| MATERIAL PROVIDED |
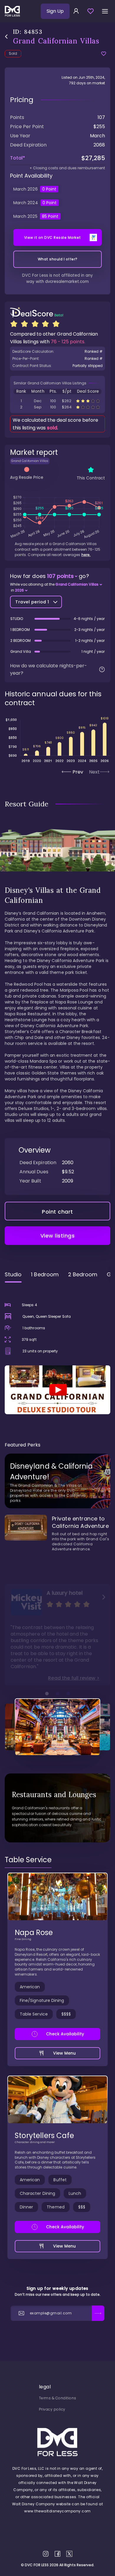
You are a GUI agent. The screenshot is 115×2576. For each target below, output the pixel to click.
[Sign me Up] (98, 2313)
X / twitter (69, 2554)
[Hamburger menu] (105, 11)
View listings (57, 1235)
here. (86, 554)
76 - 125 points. (68, 341)
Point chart (57, 1211)
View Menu (64, 2053)
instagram (46, 2554)
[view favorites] (90, 11)
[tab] (28, 1859)
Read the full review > (73, 1678)
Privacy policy (52, 2409)
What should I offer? (58, 259)
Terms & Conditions (57, 2398)
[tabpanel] (57, 1350)
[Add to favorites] (103, 53)
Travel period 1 (32, 602)
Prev (78, 772)
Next (94, 772)
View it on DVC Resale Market (52, 237)
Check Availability (65, 2034)
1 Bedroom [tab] (45, 1274)
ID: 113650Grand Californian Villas (57, 407)
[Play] (57, 1389)
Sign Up (55, 11)
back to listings (6, 36)
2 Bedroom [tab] (83, 1274)
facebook (57, 2554)
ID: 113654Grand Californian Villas (57, 401)
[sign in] (76, 11)
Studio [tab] (13, 1274)
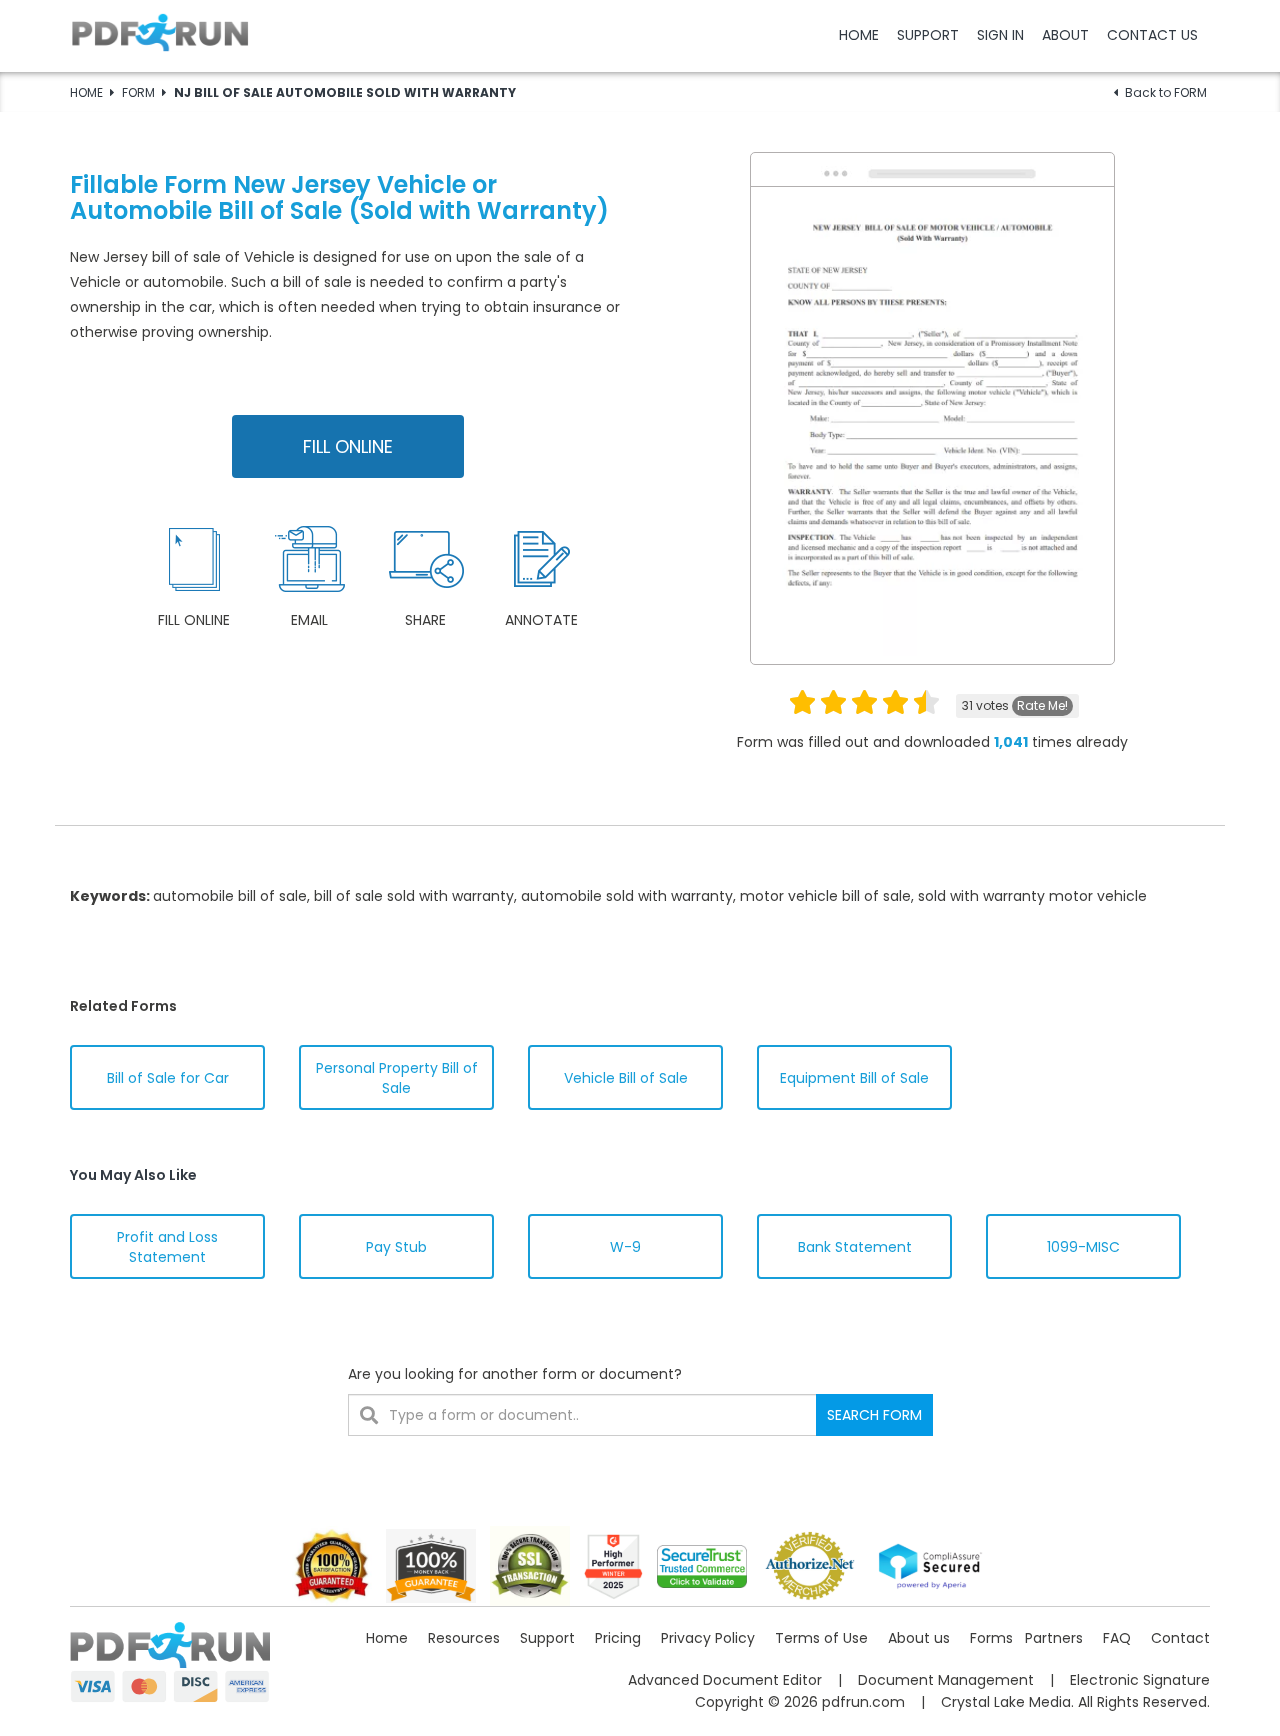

| WORK REQUIRED |
What are the lines above, starting at the one with "Terms & Conditions (57, 2398)" and ending at the one with "1 Bedroom [tab] (45, 1274)"? Give them again exactly, and only them.

| ANSWER SECTION |
Terms & Conditions (57, 2398)
[tabpanel] (57, 1350)
[Add to favorites] (103, 53)
Travel period 1 (32, 602)
Prev (78, 772)
Next (94, 772)
View it on DVC Resale Market (52, 237)
Check Availability (65, 2034)
1 Bedroom [tab] (45, 1274)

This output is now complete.